*** Block opens ***

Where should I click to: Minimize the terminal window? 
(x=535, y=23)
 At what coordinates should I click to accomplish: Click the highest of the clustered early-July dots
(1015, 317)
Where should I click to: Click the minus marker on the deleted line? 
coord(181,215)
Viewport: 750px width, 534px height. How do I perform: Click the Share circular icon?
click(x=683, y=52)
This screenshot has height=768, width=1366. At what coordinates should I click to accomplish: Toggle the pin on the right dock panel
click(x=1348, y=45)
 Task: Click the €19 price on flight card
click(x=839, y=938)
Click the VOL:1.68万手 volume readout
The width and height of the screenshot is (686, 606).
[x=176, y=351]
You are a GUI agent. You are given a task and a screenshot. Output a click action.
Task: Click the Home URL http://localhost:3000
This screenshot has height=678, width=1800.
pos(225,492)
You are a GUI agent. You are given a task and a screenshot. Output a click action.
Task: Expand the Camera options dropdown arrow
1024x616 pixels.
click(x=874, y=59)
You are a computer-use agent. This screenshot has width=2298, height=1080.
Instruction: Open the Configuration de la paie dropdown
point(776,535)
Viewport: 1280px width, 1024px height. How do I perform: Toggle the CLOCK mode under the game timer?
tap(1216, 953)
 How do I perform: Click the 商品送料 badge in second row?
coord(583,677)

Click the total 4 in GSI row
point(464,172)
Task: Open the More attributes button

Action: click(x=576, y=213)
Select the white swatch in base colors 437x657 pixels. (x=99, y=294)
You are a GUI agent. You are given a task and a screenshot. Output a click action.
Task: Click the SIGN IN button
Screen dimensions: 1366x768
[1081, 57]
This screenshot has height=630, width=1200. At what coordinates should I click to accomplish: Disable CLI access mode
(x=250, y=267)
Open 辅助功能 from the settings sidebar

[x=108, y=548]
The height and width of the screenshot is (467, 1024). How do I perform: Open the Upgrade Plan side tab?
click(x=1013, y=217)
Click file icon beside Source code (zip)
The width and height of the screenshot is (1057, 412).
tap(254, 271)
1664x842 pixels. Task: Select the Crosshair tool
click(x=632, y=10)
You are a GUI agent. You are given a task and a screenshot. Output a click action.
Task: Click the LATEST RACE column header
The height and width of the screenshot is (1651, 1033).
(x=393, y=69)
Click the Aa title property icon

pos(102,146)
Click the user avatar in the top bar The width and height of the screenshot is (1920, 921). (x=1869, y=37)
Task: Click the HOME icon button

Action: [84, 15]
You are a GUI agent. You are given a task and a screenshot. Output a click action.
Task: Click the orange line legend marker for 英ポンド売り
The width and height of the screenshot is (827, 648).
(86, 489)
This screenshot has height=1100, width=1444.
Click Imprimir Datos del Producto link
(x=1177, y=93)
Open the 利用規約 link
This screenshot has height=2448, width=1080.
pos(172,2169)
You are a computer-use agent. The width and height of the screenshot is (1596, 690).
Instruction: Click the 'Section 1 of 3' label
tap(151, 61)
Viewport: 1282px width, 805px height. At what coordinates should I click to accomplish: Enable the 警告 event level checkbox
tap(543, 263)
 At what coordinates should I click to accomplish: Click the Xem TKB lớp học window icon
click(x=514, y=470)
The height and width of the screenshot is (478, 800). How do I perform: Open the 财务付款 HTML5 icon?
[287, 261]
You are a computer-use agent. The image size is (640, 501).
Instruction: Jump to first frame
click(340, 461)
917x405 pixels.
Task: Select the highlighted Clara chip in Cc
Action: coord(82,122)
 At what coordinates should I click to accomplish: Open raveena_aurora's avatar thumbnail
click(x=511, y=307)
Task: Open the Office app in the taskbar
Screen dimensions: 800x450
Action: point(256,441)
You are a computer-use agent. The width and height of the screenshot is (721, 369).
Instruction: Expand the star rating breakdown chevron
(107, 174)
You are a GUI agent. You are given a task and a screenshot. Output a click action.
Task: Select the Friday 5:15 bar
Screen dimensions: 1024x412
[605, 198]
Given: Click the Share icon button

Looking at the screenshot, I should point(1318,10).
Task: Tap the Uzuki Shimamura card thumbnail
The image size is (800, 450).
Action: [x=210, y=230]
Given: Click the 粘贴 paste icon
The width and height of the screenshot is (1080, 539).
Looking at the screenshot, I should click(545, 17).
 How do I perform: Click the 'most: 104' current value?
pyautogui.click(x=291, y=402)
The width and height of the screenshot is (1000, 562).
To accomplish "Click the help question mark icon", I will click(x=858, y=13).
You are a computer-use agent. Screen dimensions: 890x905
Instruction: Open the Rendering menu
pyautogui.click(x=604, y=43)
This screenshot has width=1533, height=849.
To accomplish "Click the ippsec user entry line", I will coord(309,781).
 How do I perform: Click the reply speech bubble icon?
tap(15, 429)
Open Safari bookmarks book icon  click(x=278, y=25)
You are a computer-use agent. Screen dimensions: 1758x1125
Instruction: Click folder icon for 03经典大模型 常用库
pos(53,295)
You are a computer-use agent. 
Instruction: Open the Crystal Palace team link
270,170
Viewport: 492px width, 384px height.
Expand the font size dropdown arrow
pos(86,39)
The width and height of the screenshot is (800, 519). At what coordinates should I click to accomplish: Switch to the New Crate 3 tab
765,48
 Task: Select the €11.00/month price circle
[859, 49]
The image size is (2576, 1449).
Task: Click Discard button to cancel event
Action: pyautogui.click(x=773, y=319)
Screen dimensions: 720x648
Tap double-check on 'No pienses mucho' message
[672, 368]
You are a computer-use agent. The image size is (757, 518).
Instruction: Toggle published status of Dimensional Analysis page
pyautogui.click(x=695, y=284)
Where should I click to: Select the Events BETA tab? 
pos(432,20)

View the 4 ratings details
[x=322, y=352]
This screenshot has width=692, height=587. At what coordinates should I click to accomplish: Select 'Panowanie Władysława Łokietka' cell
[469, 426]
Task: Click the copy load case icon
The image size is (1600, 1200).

*** Block closes ***

**What this task involves**
Write out the lines above, starting at the line that contains "Where should I click to: Select" and ending with the final line, and nothing else; copy them exactly.

**Response**
Where should I click to: Select the Events BETA tab? 
pos(432,20)

View the 4 ratings details
[x=322, y=352]
This screenshot has width=692, height=587. At what coordinates should I click to accomplish: Select 'Panowanie Władysława Łokietka' cell
[469, 426]
Task: Click the copy load case icon
The image size is (1600, 1200).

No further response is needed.